→ The exercise
Lay out the entries below as a Markdown table with two columns, No. and Text: each non-blank line goes in its own row, numbered in order, and blank lines are skipped.

→ Data for the task
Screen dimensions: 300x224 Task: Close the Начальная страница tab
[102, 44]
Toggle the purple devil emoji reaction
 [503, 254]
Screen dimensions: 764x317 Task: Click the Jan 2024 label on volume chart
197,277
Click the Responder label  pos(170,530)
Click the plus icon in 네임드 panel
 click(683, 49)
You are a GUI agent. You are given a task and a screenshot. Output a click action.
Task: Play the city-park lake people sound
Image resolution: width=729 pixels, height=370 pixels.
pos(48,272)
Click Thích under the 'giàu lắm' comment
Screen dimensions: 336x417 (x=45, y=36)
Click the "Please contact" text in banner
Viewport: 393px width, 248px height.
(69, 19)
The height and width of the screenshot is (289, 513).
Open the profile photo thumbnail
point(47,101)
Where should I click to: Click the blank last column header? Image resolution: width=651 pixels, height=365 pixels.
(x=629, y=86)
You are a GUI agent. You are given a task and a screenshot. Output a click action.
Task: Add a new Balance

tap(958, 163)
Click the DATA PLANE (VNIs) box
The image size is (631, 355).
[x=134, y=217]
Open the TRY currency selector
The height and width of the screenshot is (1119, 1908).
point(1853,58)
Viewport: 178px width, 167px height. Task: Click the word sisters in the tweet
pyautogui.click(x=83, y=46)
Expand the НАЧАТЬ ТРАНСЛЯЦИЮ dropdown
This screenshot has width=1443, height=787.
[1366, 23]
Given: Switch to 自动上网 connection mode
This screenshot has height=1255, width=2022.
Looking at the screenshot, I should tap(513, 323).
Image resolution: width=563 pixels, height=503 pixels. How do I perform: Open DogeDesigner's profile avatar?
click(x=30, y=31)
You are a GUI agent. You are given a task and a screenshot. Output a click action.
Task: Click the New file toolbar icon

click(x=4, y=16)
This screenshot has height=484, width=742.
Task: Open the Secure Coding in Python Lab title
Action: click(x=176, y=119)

→ Answer to this task
| No. | Text |
|---|---|
| 1 | Screen dimensions: 300x224 Task: Close the Начальная страница tab |
| 2 | [102, 44] |
| 3 | Toggle the purple devil emoji reaction |
| 4 |  [503, 254] |
| 5 | Screen dimensions: 764x317 Task: Click the Jan 2024 label on volume chart |
| 6 | 197,277 |
| 7 | Click the Responder label  pos(170,530) |
| 8 | Click the plus icon in 네임드 panel |
| 9 |  click(683, 49) |
| 10 | You are a GUI agent. You are given a task and a screenshot. Output a click action. |
| 11 | Task: Play the city-park lake people sound |
| 12 | Image resolution: width=729 pixels, height=370 pixels. |
| 13 | pos(48,272) |
| 14 | Click Thích under the 'giàu lắm' comment |
| 15 | Screen dimensions: 336x417 (x=45, y=36) |
| 16 | Click the "Please contact" text in banner |
| 17 | Viewport: 393px width, 248px height. |
| 18 | (69, 19) |
| 19 | The height and width of the screenshot is (289, 513). |
| 20 | Open the profile photo thumbnail |
| 21 | point(47,101) |
| 22 | Where should I click to: Click the blank last column header? Image resolution: width=651 pixels, height=365 pixels. |
| 23 | (x=629, y=86) |
| 24 | You are a GUI agent. You are given a task and a screenshot. Output a click action. |
| 25 | Task: Add a new Balance |
| 26 | tap(958, 163) |
| 27 | Click the DATA PLANE (VNIs) box |
| 28 | The image size is (631, 355). |
| 29 | [x=134, y=217] |
| 30 | Open the TRY currency selector |
| 31 | The height and width of the screenshot is (1119, 1908). |
| 32 | point(1853,58) |
| 33 | Viewport: 178px width, 167px height. Task: Click the word sisters in the tweet |
| 34 | pyautogui.click(x=83, y=46) |
| 35 | Expand the НАЧАТЬ ТРАНСЛЯЦИЮ dropdown |
| 36 | This screenshot has width=1443, height=787. |
| 37 | [1366, 23] |
| 38 | Given: Switch to 自动上网 connection mode |
| 39 | This screenshot has height=1255, width=2022. |
| 40 | Looking at the screenshot, I should tap(513, 323). |
| 41 | Image resolution: width=563 pixels, height=503 pixels. How do I perform: Open DogeDesigner's profile avatar? |
| 42 | click(x=30, y=31) |
| 43 | You are a GUI agent. You are given a task and a screenshot. Output a click action. |
| 44 | Task: Click the New file toolbar icon |
| 45 | click(x=4, y=16) |
| 46 | This screenshot has height=484, width=742. |
| 47 | Task: Open the Secure Coding in Python Lab title |
| 48 | Action: click(x=176, y=119) |